The erasure of names inevitably accompanies genocide, as it did in my homeland Bosnia in the 1990s. When a force burns libraries and razes religious buildings, when it attempts to erase the very history of a people, it does not want to just get rid of their physical bodies. It wants to create oblivion of origins.
For me, the greatest symbol of this erasure is the water fountain my great-grandfather Fejzo Tuzlić made in an unremarkable spot mid-way between his native town Kotor Varoš and my hometown Banja Luka. Both towns lie in what is now called Republika Srpska, an entity which covers practically half the country and which the Bosnian-Serb nationalists got as a reward for their genocidal project in the 1990s.
You won’t find this spring in books or Google Maps, neither under its old name “Fejzina Česma” nor its new name, Zmajevac (Dragon’s Place). Its changing name symbolises everything we went through in the war, which we so stubbornly hang on to.
Why did mother’s grandfather Fejzo, a Muslim man from an idyllic little town with an old Ottoman fortress overlooking incredible waterfalls, decide to build a water fountain in the first place? Traditionally, among Muslims, there is a belief that one of the ways to keep amassing good deeds even after your death is to leave a public good, a “khayr”, something that will benefit all people. It is what we call a “waqf”.

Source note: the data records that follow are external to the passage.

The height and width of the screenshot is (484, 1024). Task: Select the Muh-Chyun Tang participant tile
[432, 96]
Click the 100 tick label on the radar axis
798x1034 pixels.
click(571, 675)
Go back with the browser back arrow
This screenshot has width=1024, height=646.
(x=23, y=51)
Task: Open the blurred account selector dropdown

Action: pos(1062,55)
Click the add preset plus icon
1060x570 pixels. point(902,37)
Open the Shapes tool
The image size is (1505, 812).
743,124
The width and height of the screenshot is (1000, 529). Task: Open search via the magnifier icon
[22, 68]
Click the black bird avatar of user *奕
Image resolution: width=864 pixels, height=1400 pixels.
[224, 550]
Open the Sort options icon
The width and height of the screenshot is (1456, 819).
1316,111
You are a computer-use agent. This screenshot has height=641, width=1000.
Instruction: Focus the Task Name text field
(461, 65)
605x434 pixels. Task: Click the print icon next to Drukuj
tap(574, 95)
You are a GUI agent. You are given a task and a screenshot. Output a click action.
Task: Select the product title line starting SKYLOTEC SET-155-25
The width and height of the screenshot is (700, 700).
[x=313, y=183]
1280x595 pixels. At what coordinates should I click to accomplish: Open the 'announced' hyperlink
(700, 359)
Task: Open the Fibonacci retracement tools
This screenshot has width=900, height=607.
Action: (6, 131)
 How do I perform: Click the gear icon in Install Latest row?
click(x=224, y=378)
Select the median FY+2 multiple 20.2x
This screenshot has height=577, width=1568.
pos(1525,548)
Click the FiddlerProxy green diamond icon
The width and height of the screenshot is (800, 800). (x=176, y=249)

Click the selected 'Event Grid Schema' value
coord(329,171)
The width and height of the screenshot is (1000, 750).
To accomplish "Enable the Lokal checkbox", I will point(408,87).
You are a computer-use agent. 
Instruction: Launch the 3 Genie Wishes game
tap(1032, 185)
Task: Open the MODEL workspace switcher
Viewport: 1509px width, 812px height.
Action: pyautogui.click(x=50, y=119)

One typical public good is the “khayr fountain”, often built by a main road so travellers and their animals could quench their thirst. When I was a kid, we would always stop at Fejzina Česma on our way to visit relatives. It was not because we were thirsty. It was my mother’s ritual.
I do not know whether Fejzo dug the spring or just found it and fixed the place as a convenient stop for travellers in a time when people did not just swish by in their cars but needed to rest and water their horse or cattle. All people. All ethnicities. All religions.
After decades of use, when Fejzina Česma needed repair, it was Fejzo’s son Asim who fixed it. After the war, Asim’s son, my uncle, discovered someone had changed its name to “Zmajevac” and he put a new plaque with his father’s name instead: Asim Tuzlić.